──────── QUOTED TEXT ────────

Nobody knows

Good morning, Friends!

Today is the first Sunday of Advent. I’m not sure it really feels like Christmas. We’ve got some decorations up. We sang our first Christmas carols this morning. But mentally and physically, most of us are still finishing up our Thanksgiving turkey.

I know a lot of people have probably been buying Christmas presents. Some people start shopping for next Christmas right after the holiday, as soon as the sales get started. In our family we usually start our Christmas shopping some time back in July.

People who are traveling for Christmas have already made reservations. People who are going to holiday concerts have already bought their tickets. It’s not like there’s a lot of surprise for any of us. The great Christmas countdown has begun!

Except that, in another way, we’re never ready for it. We’re never ready for Jesus, who is the one, true and only reason for the entire season.

What about Jesus? Are we all getting ready for him? Are we ready for Jesus to be born, here, into our world?

Are we ready to acknowledge that it’s really his world? If he’s the king, are we ready and willing to do whatever he says?

Are we ready to be kingdom embracers and kingdom adopters, or are we really kingdom evaders and kingdom deniers?

Who is this all about, anyway? Who’s this in honor of? Just asking.

One of the things which stands out in the Bible story, is that a lot of people were hoping for the Messiah to come. But they didn’t really know when it was going to happen.

They’d been waiting for hundreds of years. But nobody knew when, and nobody knew how, nobody knew where.

──────── RECORDS SHOWN ────────

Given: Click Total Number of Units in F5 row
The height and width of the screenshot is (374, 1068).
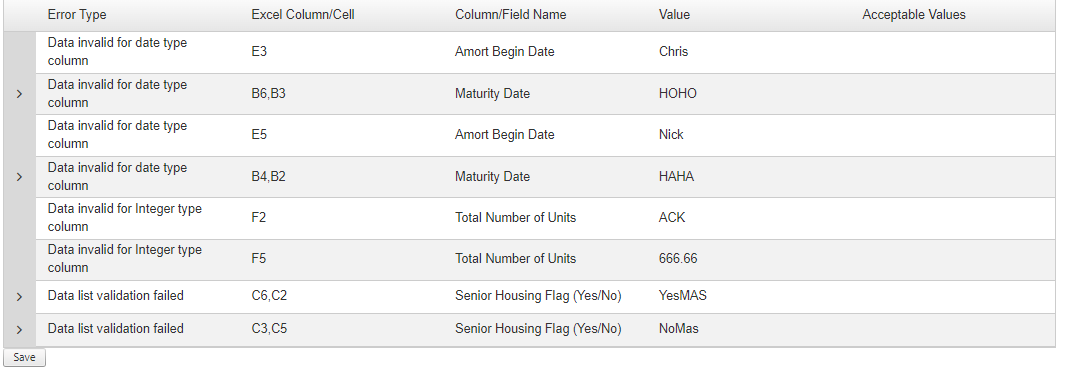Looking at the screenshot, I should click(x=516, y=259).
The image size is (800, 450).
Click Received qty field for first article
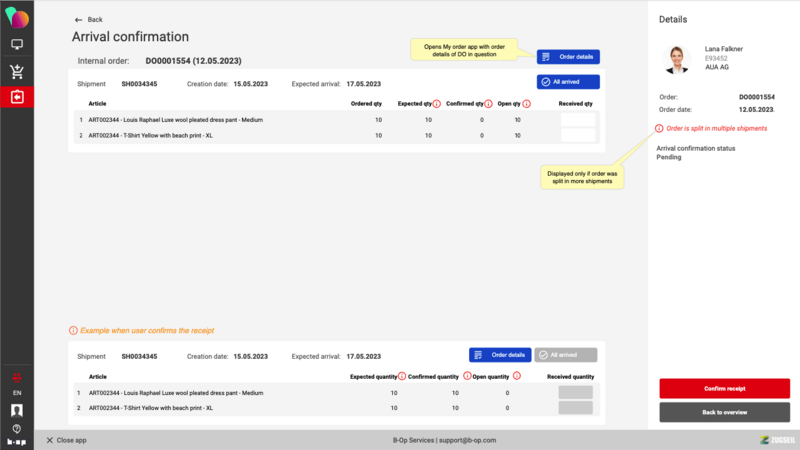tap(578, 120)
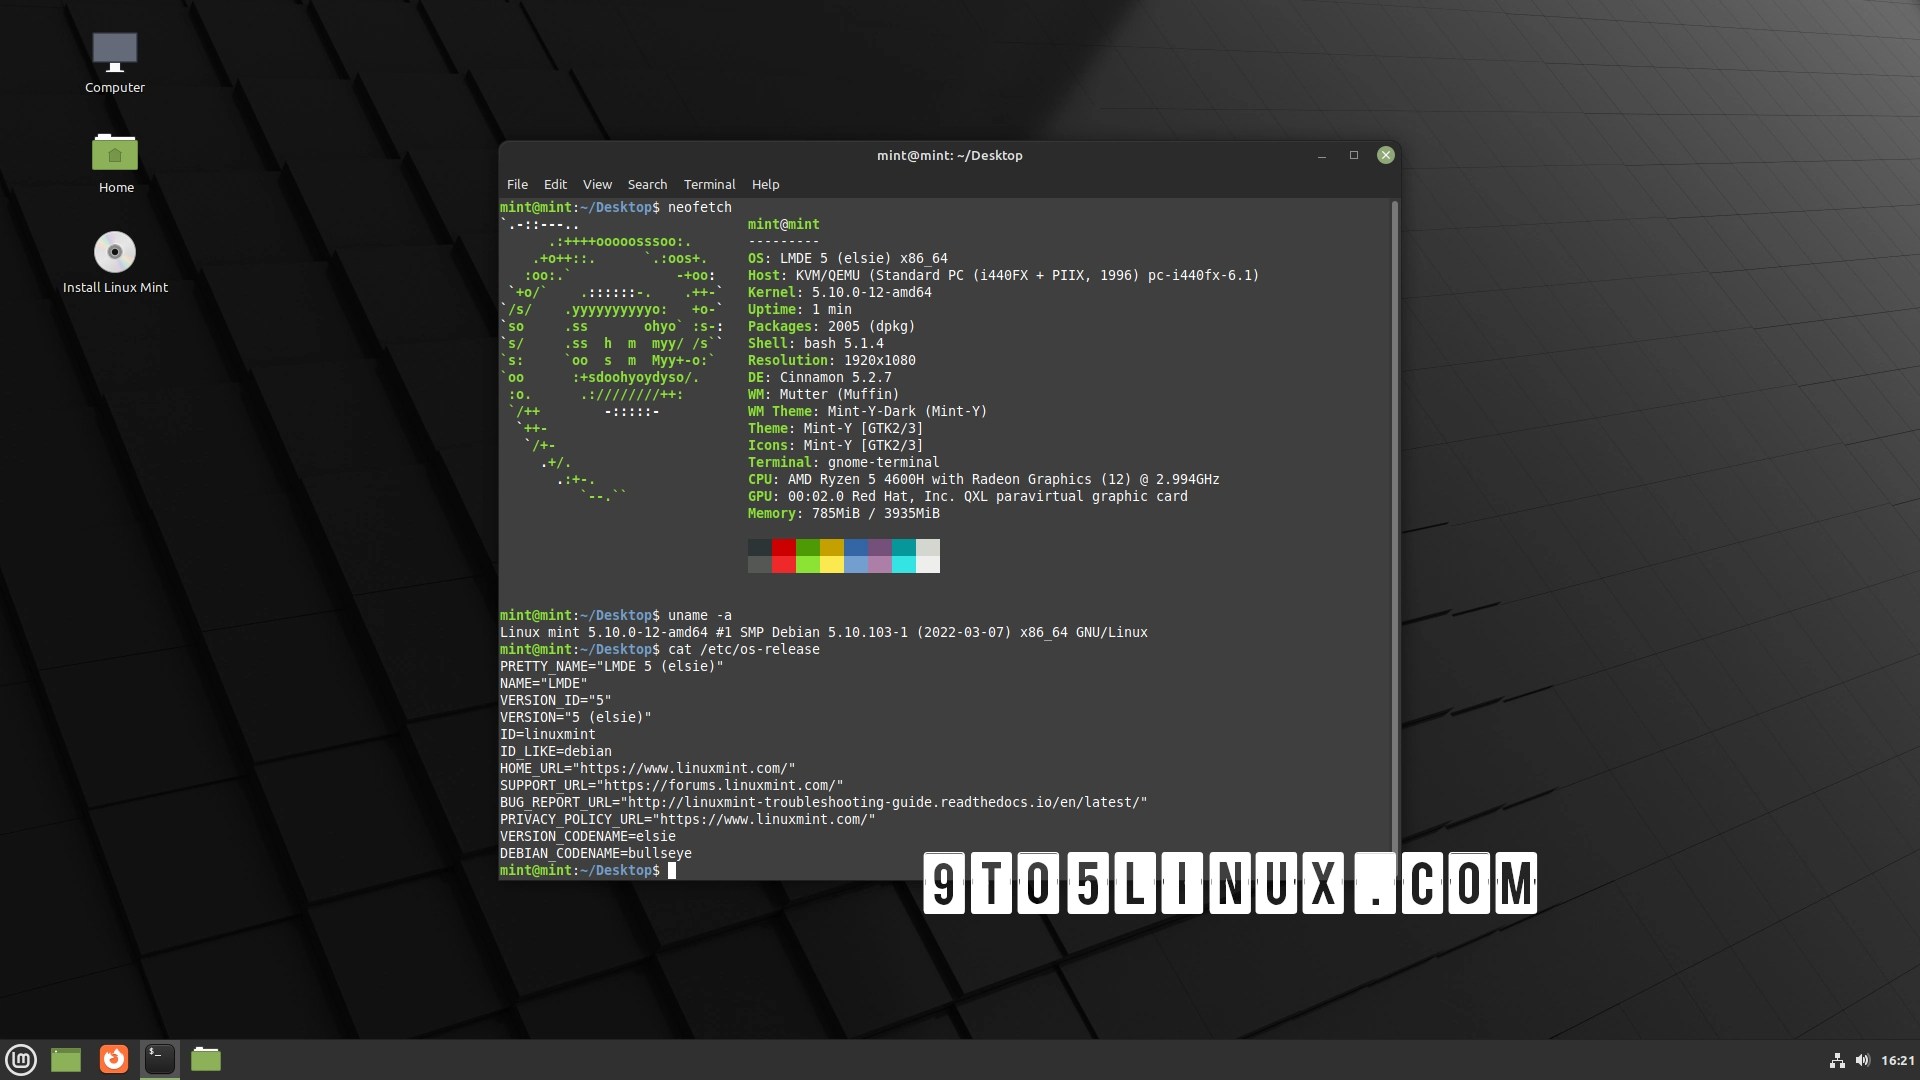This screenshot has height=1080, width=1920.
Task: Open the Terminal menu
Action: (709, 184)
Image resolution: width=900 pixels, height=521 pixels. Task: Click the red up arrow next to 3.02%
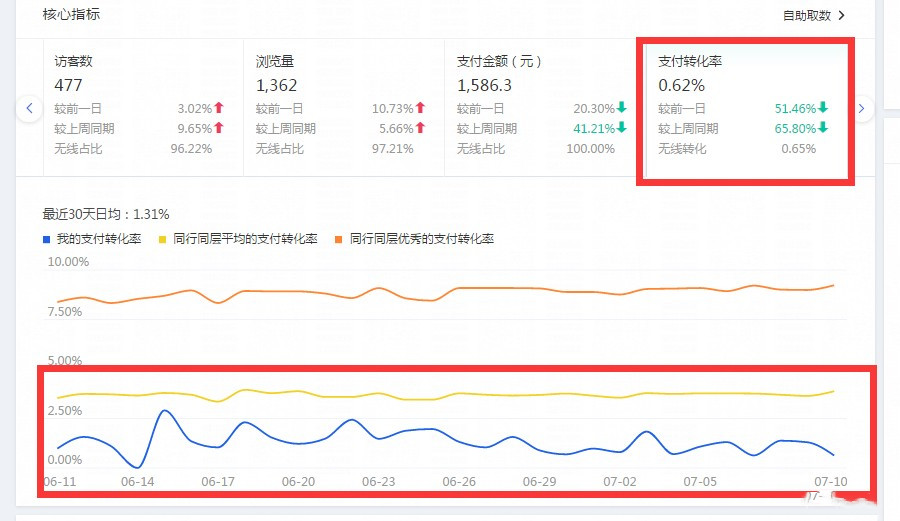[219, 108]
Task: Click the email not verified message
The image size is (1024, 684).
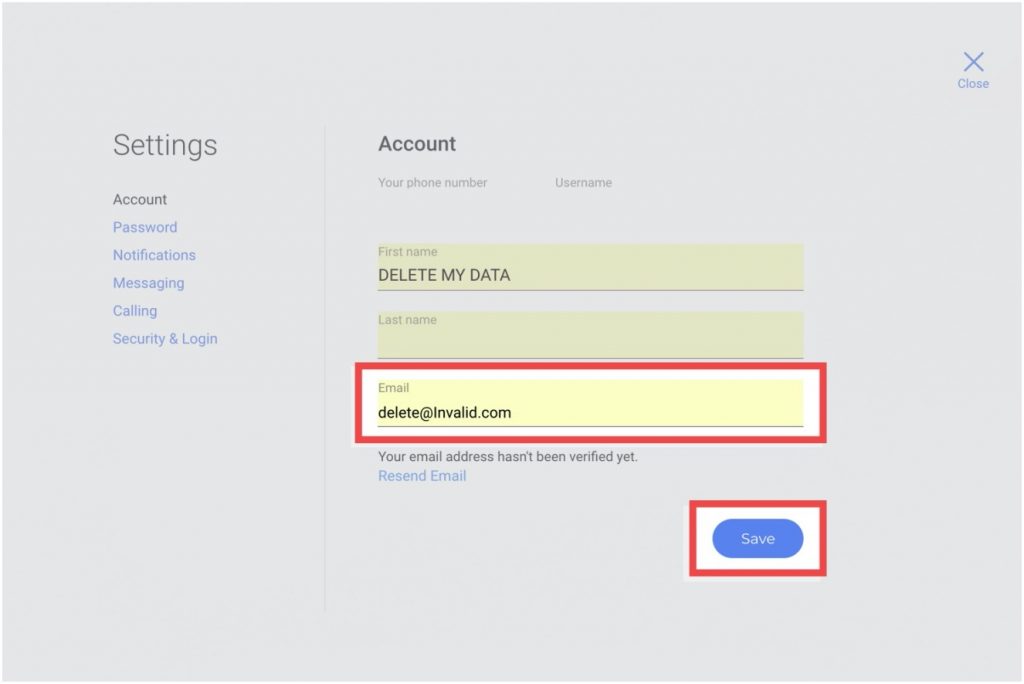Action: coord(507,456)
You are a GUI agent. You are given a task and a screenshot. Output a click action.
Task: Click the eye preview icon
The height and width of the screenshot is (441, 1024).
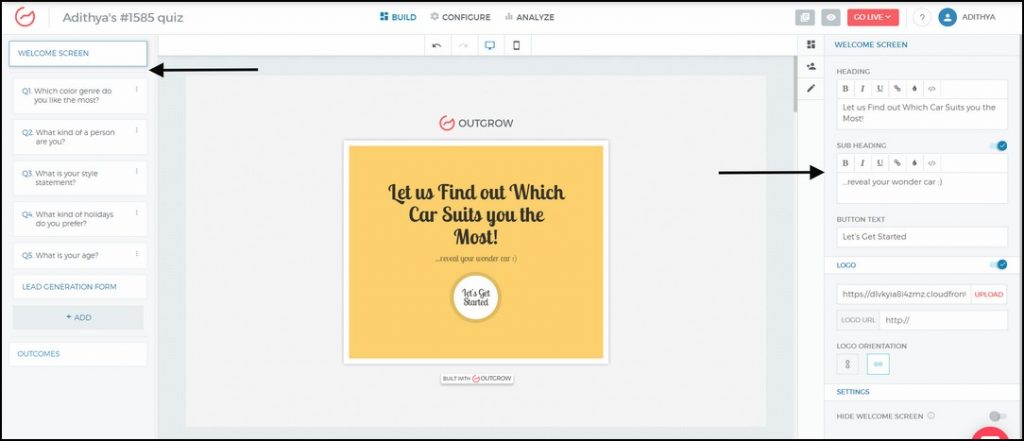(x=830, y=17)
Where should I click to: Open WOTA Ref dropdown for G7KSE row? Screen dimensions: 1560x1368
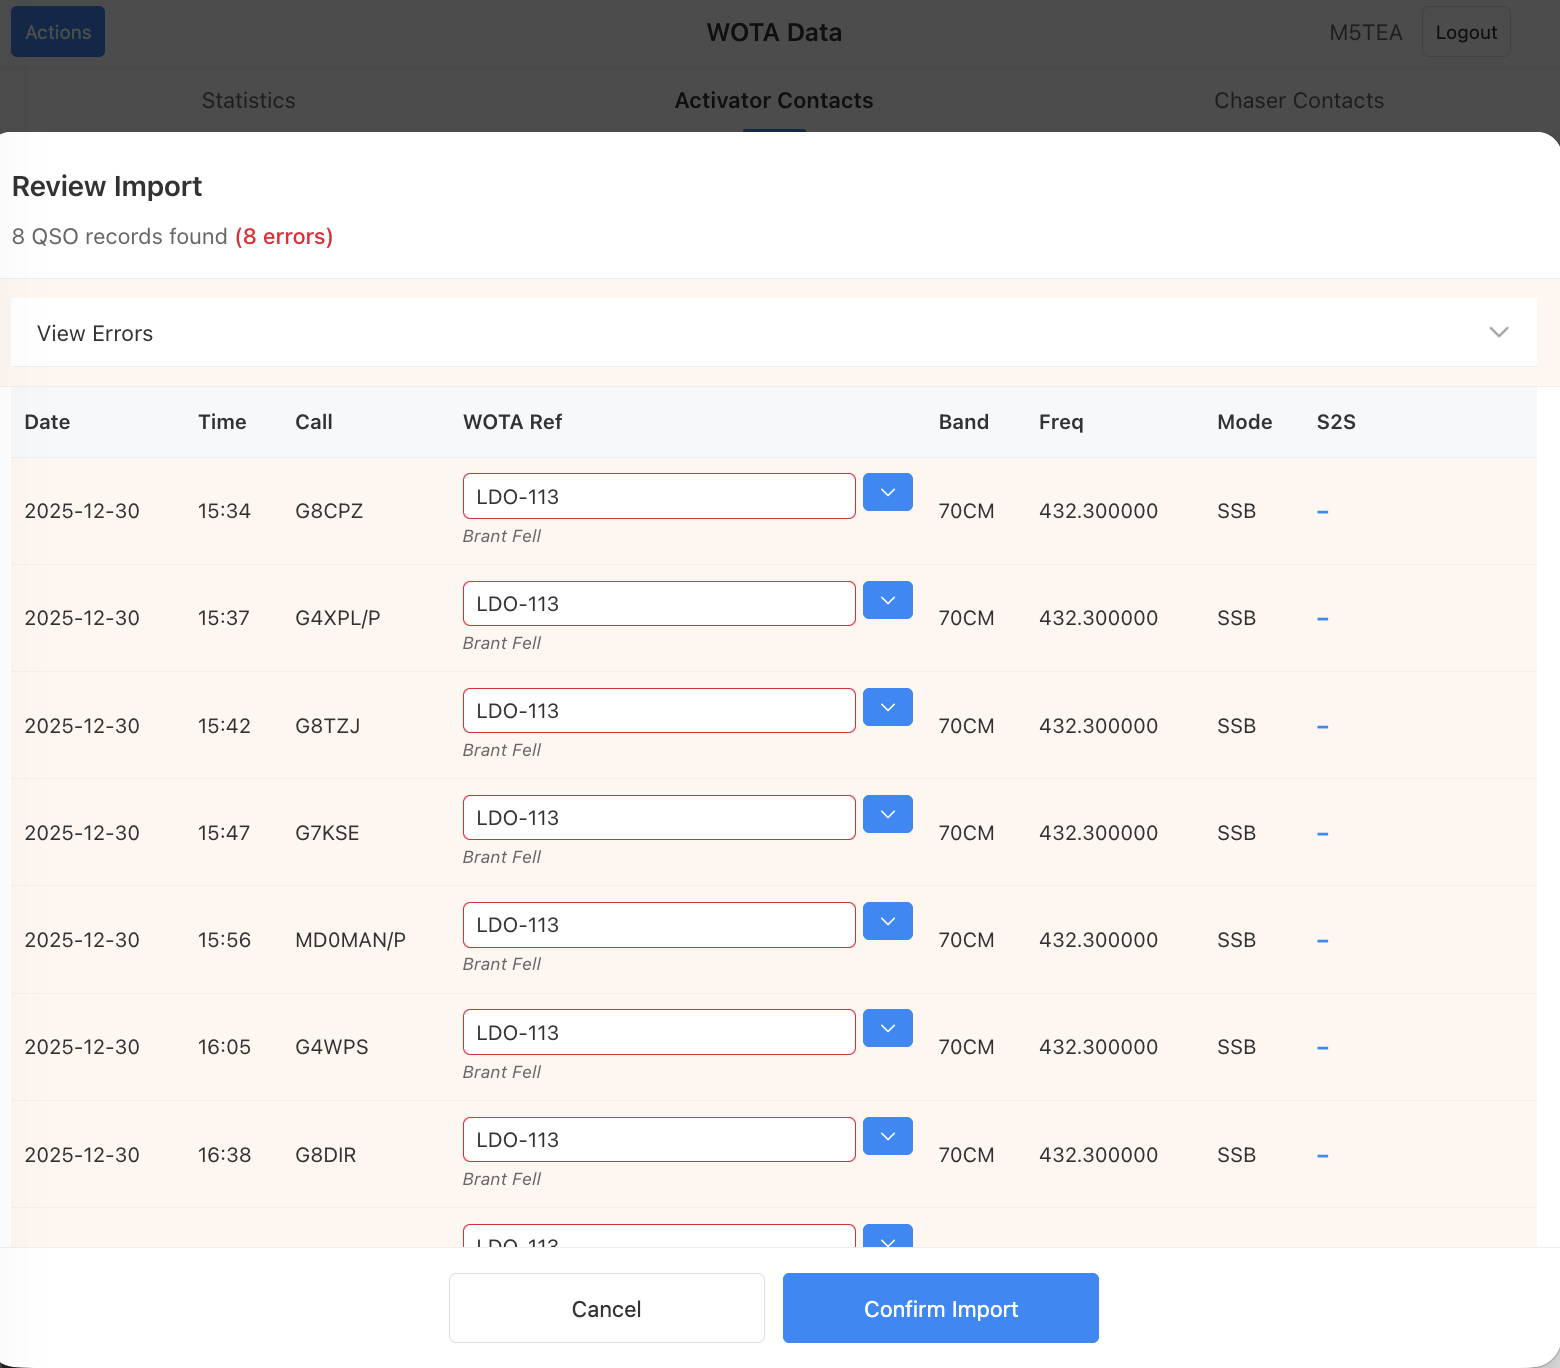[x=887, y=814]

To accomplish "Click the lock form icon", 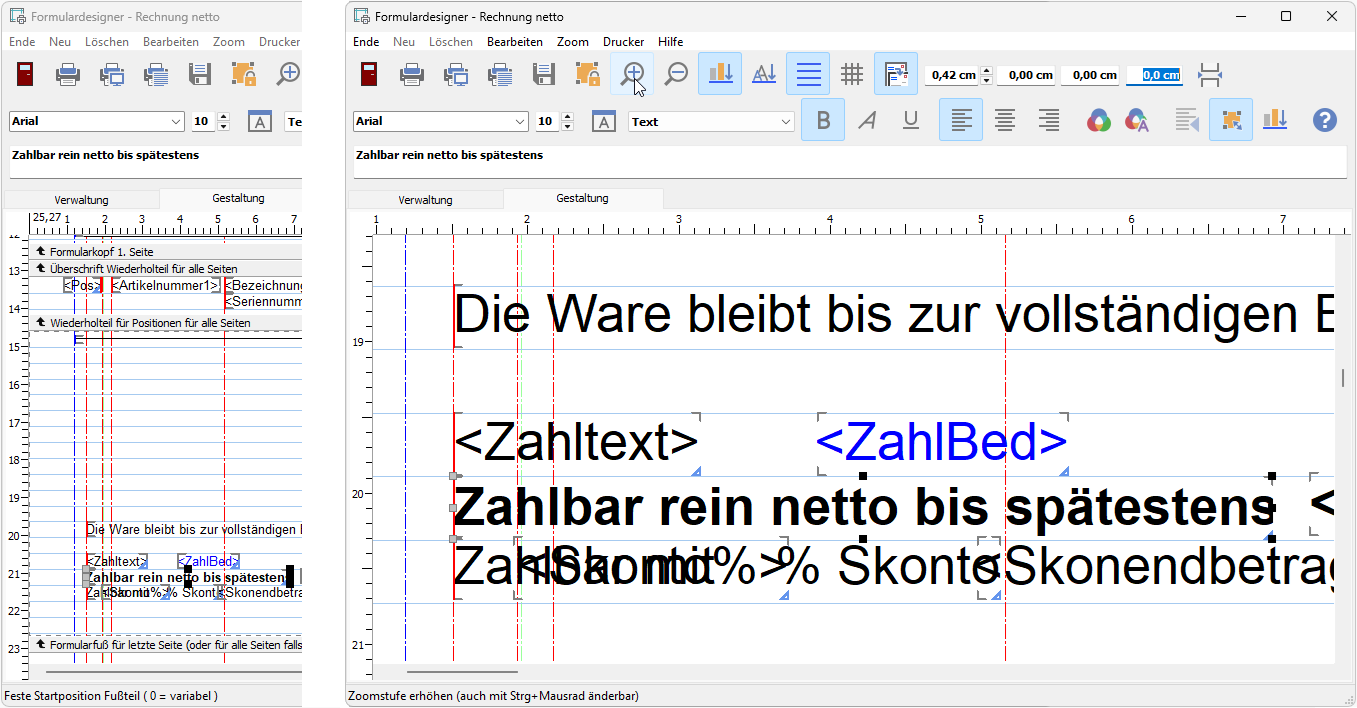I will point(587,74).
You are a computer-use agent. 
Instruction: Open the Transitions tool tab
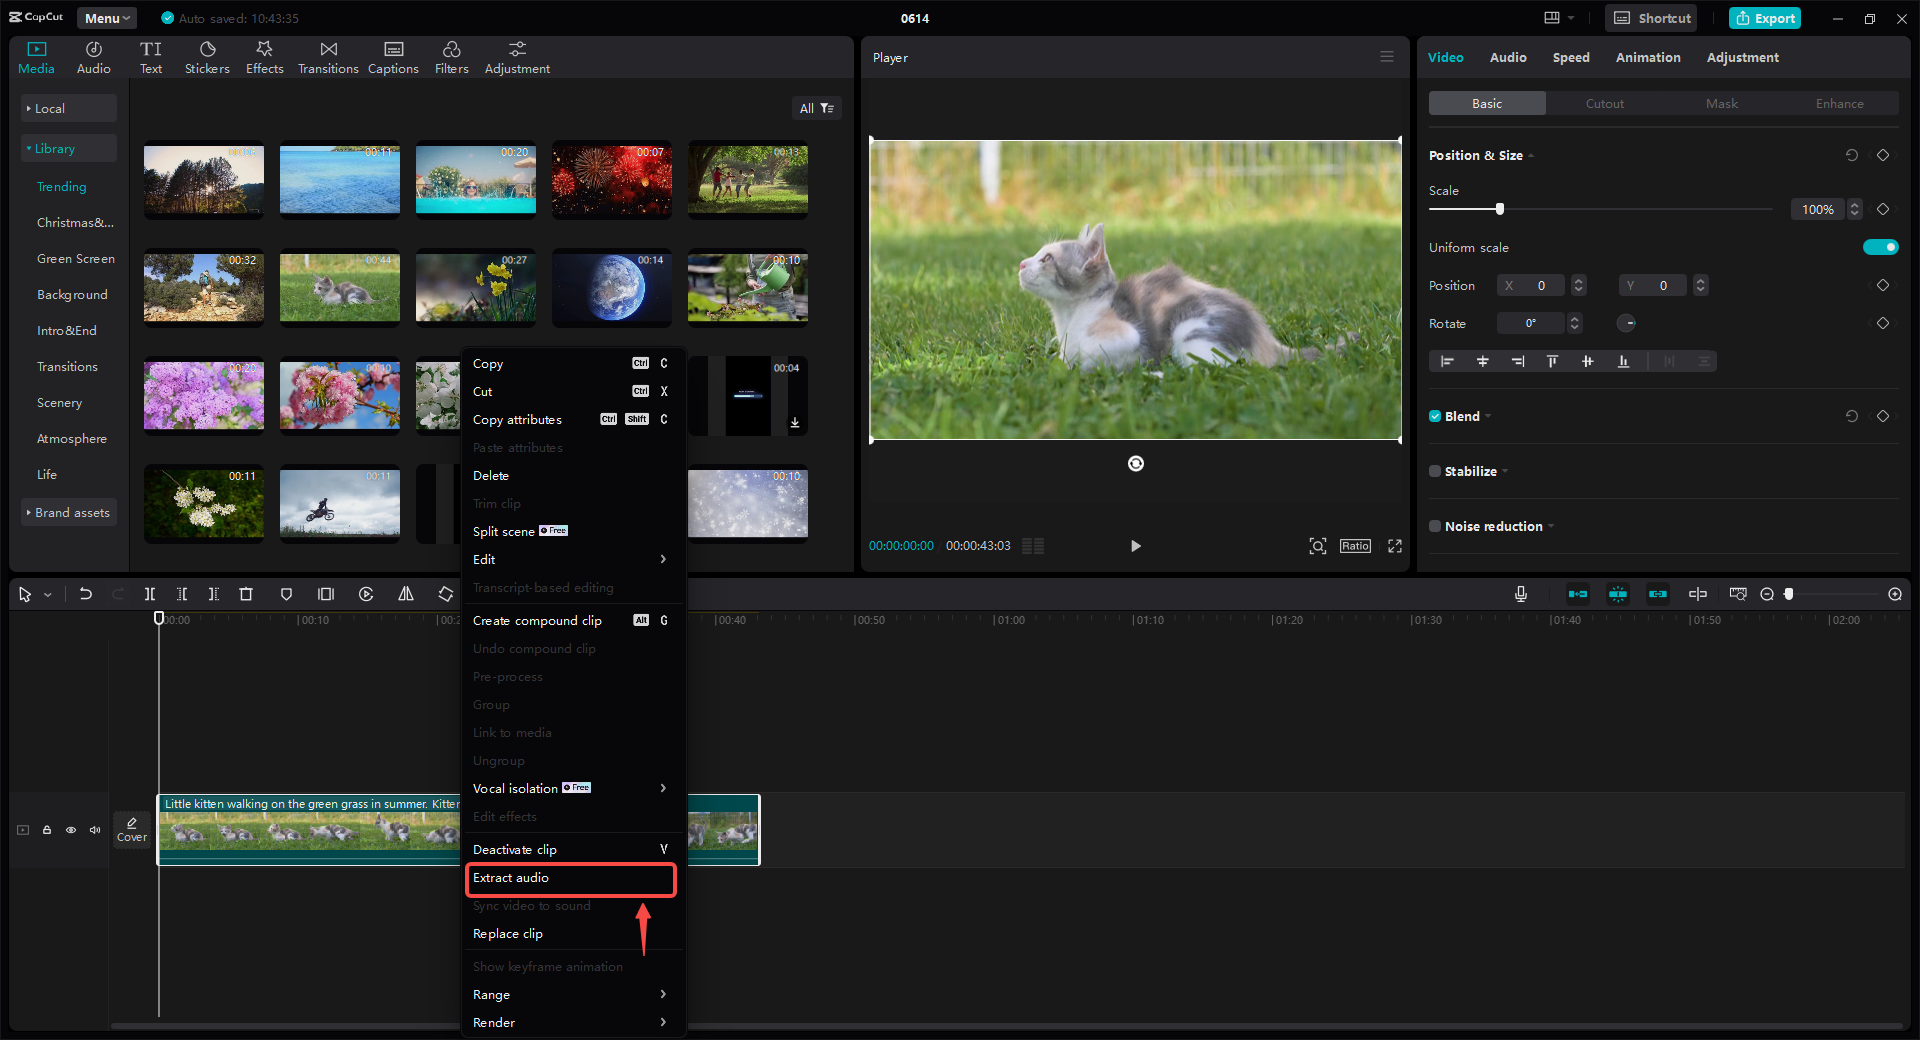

────────

• [SHORT PROBLEM 1]
According to the Advent sermon, when does the speaker's family usually begin its Christmas shopping?
• [SHORT PROBLEM 2]
In the records, rewrite the lines from the one containing "You are a computer-use agent." through the end of the records, inclusive, changing "Transitions" to "Animations" and keeping everything else the same. Leave out the pictures.
The Advent sermon and the records have no connection to each other.

• [CORRECT RESULT 1]
Some time back in July.

• [CORRECT RESULT 2]
You are a computer-use agent. 
Instruction: Open the Animations tool tab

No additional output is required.